The revelation that the Zionist Organization of America, the group on the stodgy, venerable right-wing flank of American Zionism, has lost its status as a tax exempt organization is astonishing. News that some members of their board haven’t seen the ZOA’s budget in at least four years had my jaw on the floor.
The most unbelievable part: After all this, the ZOA board held a vote of confidence in Mort Klein, the longtime leader who has overseen these amateur-hour antics. Only one board member voted against him.
If you’ve never worked at a non-profit or served on the board of one, you might not know why this all sounds so completely bonkers. As the executive director of a non-profit organization, I, like Klein, work closely with a board of directors. This qualifies me to explain why all of this is, in fact, completely bonkers.
I feel safe in these assumptions despite Klein’s lack of confidence in me. He published an attack on me in May, in which he called me “young and inexperienced” and my writing “amateurish.” Despite these handicaps, I shall press on and explain what I can with my meager knowledge of such things.
When I was 17 and 18, I held down a post on my synagogue’s board of trustees. I have since worked closely with executive directors at two different non-profits. And a year ago, I joined noble ranks of those who work with non-profit boards full-time. I am the editor in chief of New Voices, a magazine written and published by Jewish college students, and the executive director of the Jewish Student Press Service, New Voices’ parent organization. Given all of that, I’ll reiterate my position that I’m somewhat qualified to have an opinion about the ZOA’s current struggles.
Here’s how such esoteric matters work here at the JSPS. At the end of each fiscal year, I create a budget for the coming year and present it to my organization’s board of directors. They question me about it, they ask me to make this change here or that tweak there. Once they’re satisfied, they approve the budget.
But now we know that things work a little differently at the ZOA. They told the Forward that their budget is not approved by the board, but by a financial committee. It’s quite normal for the board of a non-profit to have a financial committee that is responsible for helping to craft the budget. But in the end, the entire board should still vote on the proposed budget.

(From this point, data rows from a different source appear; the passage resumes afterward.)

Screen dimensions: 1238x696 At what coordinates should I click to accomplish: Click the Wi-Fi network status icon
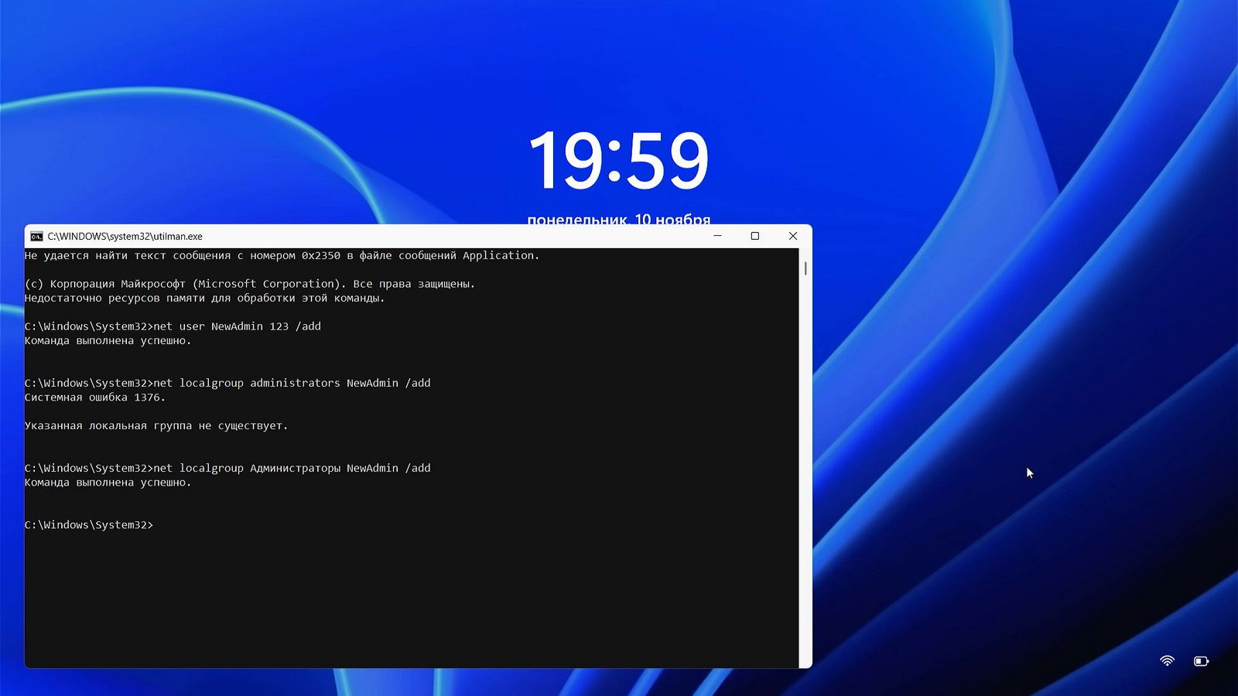pos(1167,660)
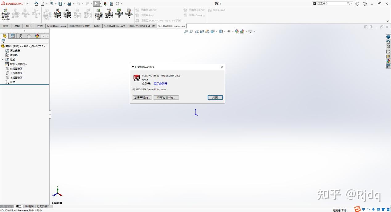The height and width of the screenshot is (212, 391).
Task: Select the Zoom to Fit tool
Action: pyautogui.click(x=187, y=31)
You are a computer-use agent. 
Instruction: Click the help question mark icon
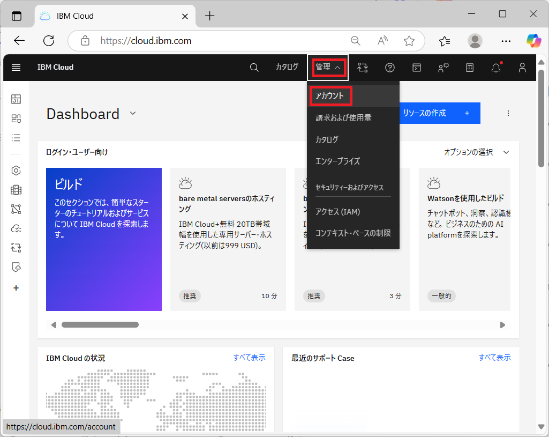(389, 68)
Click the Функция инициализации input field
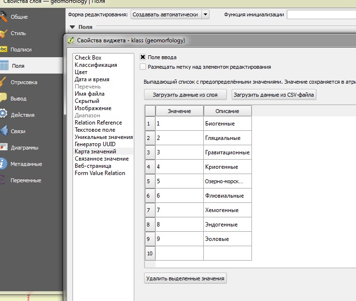 coord(321,14)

The reason my board members subject themselves to the horrors of perusing the proposed budget every year is that they did not join the board just for the parties. As board members, they hold a position with certain responsibilities before the law including, most importantly, fiduciary responsibility. If there is malfeasance, board members may be personally exposed to the risks involved, including personal financial liability.
That any of the ZOA’s board members tolerate a situation in which they are legally responsible for the financial well-being of an organization without regularly being offered the chance to examine that organization’s budget is astounding. Or, even more troubling, perhaps they allow this status quo to persist because they are simply unaware of their legal obligations as board members.
But to some extent, whether the board gets a proper crack at the budget is beside the point. That issue alone would not cause the ZOA to lose its tax-exempt status. To maintain that status, non-profits file IRS Form 990, the form that proves they deserve to remain tax exempt. And as the Forward has reported, ZOA failed to do so for three consecutive years.
On their page about the ZOA, guidestar.org, best friend of snooping journalists everywhere, puts it like this: “Further investigation and due diligence are warranted.” Indeed.
From where I’m sitting, it’s not so hard. Once a year, I open up QuickBooks, export a couple of files and email them to our accountant. Then he fills out our 990-EZ, the version of the form for small organizations such as ours, and I sign it and mail it to the IRS.
Then again, what do I know? As you can no doubt tell by now, my writing is “amateurish.” At 23 years of age, I am certainly “young and inexperienced.” Never mind that I’m the head of a non-profit organization that somehow manages to maintain its tax-exempt status year after year. You should probably disregard everything I’ve said and ask someone else about it.
What do you say, Mort?
David A.M. Wilensky is editor in chief of New Voices and the Jewish Student Press Service, which is still tax exempt after 42 years of being run by the young and inexperienced.